Manufacturers expanding in the U.S. often plan for tax incentives, labor, and logistics—but not the time it takes to secure environmental approvals from state and federal regulators. Whether building new, expanding, or upgrading existing facilities, companies may encounter a complex mix of local, state, and federal permitting requirements—covering air emissions, stormwater and wastewater discharges, wetland impacts, water withdrawals, and impacts to wildlife or endangered species. In some cases, projects may also trigger review under the National Environmental Policy Act (NEPA) or a state-level equivalent.

These reviews are intended to protect air, water, and ecosystems and to help ensure that growth is sustainable. These processes are not just bureaucratic hurdles—they're path critical. As the U.S. manufacturing renaissance accelerates, companies that plan ahead can turn environmental permitting from a source of delay into a competitive advantage. Some recent federal and state reforms can make reviews faster, more focused, and more predictable—if businesses know how to navigate them.

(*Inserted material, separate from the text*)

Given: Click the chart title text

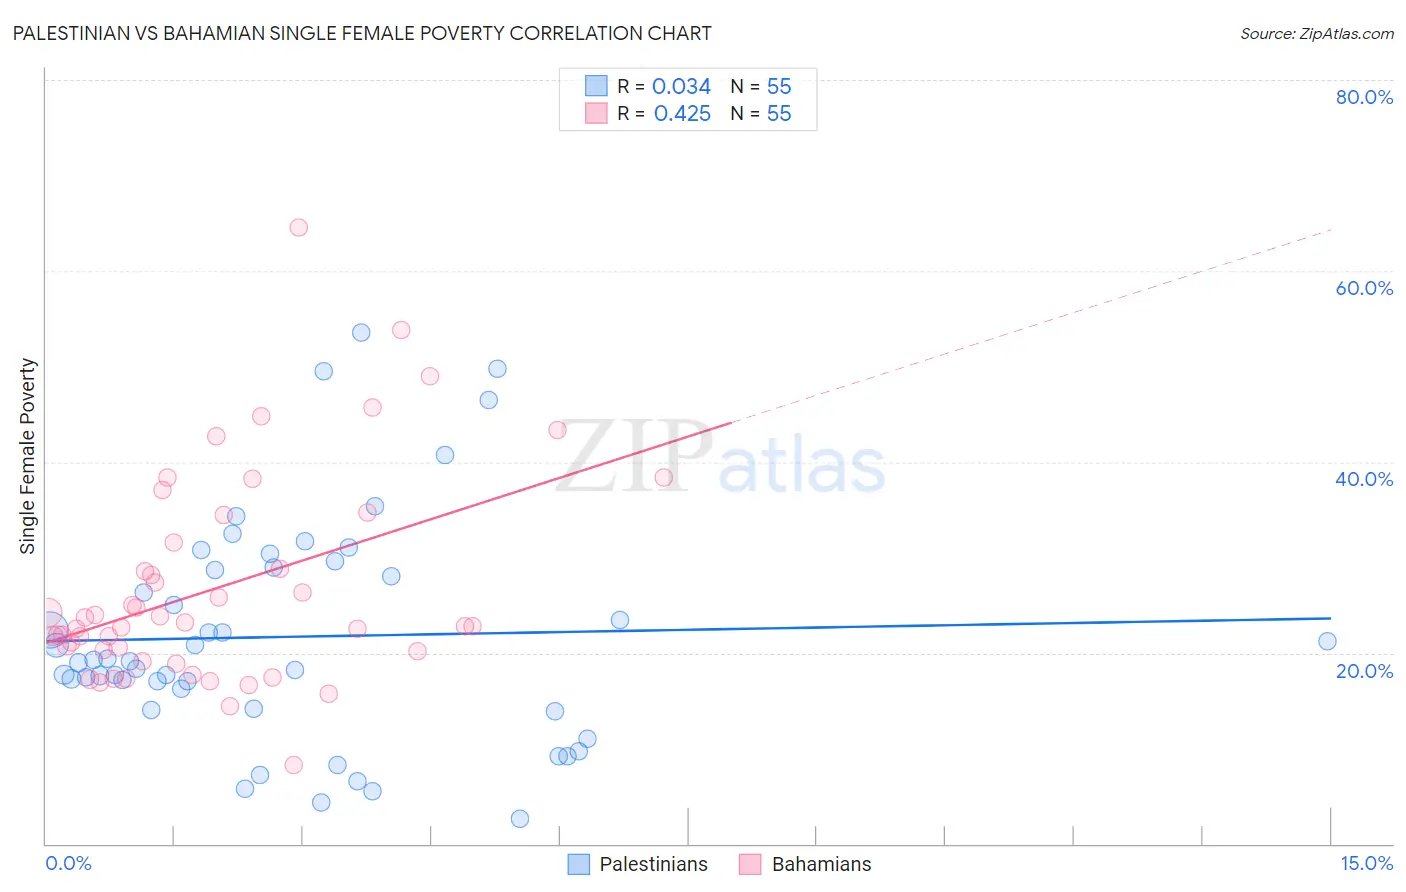Looking at the screenshot, I should click(x=362, y=33).
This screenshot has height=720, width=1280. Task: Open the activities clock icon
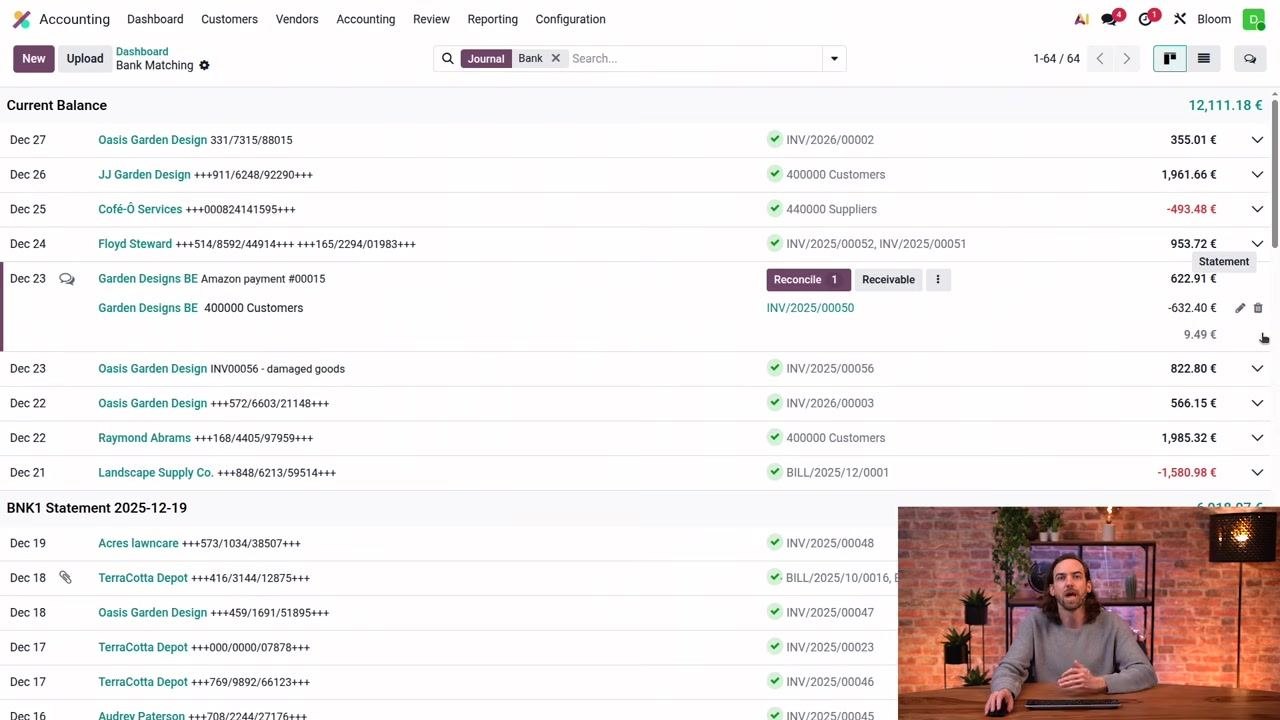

Environmental Approvals Can Cause Costly Delays

For decades, environmental permitting has long been a source of delay for complex construction projects, particularly those involving federal approvals or sensitive environmental resources. Delays in permitting can stall projects for months or even years, adding uncertainty and cost.

Take NEPA reviews, as just one example. NEPA, originally designed to ensure that federal agencies "look before they leap," requires regulators to assess the environmental impacts of "major federal actions" before making permitting decisions. Under NEPA, and its state equivalents, agencies must prepare an Environmental Impact Statement—or EIS—when a project could significantly affect the environment; it's a detailed report that evaluates potential impacts and alternatives before a final decision is made.

EISs once spanned hundreds of pages but now routinely run into the thousands of pages, and reviews and approvals can take years for agencies to complete. EISs are costly. They require retention of experts to study a host of potential issues including species, wetlands, noise, traffic, geological, and emission impacts.

In some cases, opponents to a proposed construction project use NEPA and its state counterparts strategically to delay or derail development by challenging the scope or sufficiency of the EIS.

A Unanimous U.S. Supreme Court Urges More Efficient Environmental Reviews

Recent actions by the U.S. Supreme Court and the Trump Administration signal a more streamlined, focused approach to environmental review—one that could help manufacturers move projects forward with greater speed and certainty.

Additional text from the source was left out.